The project is concerned with how state-of-the-art scientific knowledge is translated, or, possibly, not translated or mistranslated, in texts accessed by young people aged 11-16. The research focusses on texts produced around climate change since this is a socio-scientific issue central to young people’s future lives as active citizens.

Eleven- to 16-year-olds find out about scientific issues from a variety of educational and popular texts, as well as from online sources and social media; they are unlikely to be able to read the texts in which scientists communicate their research findings, such as articles in specialised journals. However, the translation of information across genres may result in distortion; for instance, there is some evidence that public understanding of the human role in climate change is significantly at odds with the current scientific consensus.

To investigate translation in this context, we will conduct linguistic analyses of three large language datasets, composed of collections of texts about climate change,

representing the following:

  1. the language of science used by experts, represented by research articles and policy texts.
  2. the language of texts that young people access, represented by popular and educational materials, including curriculum materials, educational websites, popular science texts, internet forums, Twitter feeds and other texts used by young people.
  3. the language used by young people interviewed about climate change.

We will analyse a group of linguistic devices including metaphors, metonyms, words combinations (collocations) and the use of technical terms. We will compare the analyses of the three data-sets and identify commonalities and divergences in what is communicated and how. By analysing the interviews with young people, we will also consider how scientific information, attitudes and probabilities are understood and reframed by the young people themselves.

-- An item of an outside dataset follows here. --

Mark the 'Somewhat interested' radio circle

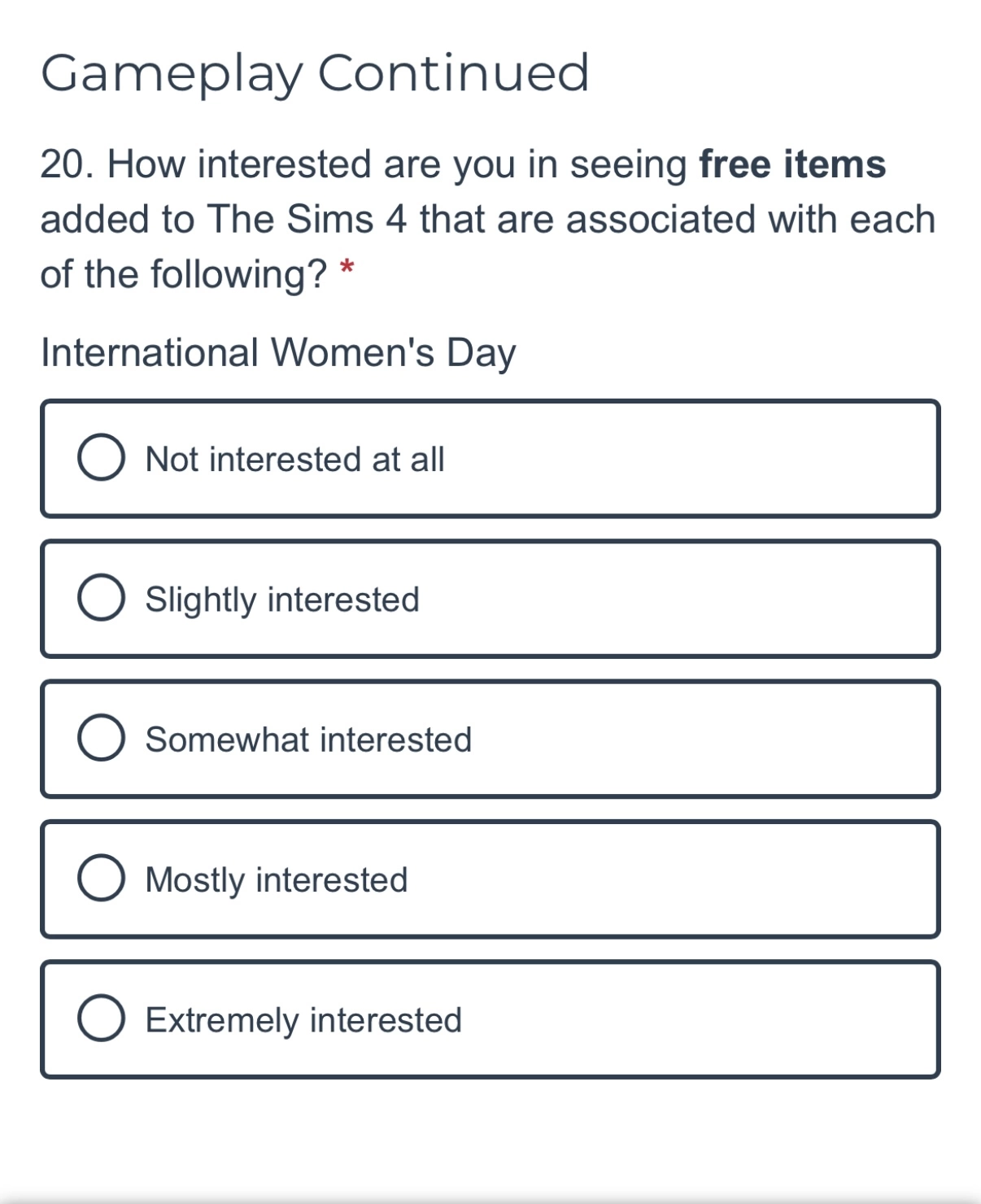point(101,738)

We will use corpus linguistic software to perform preliminary analyses on the data-sets. For example, we will identify which words and semantic fields are used most frequently in each, and to compare these data-sets. We will also perform detailed manual text analysis of samples of each data-set to identify key linguistic characteristics. Corpus software will then be used to study language patterns in more detail, to determine key patterns of meaning and use in each corpus, and differences between them.

Our findings will be important for professionals concerned with communicating science to the general public, especially young people, including scientists and science journalists. They will also be important for science education professionals, and for organisations concerned with public awareness of climate science.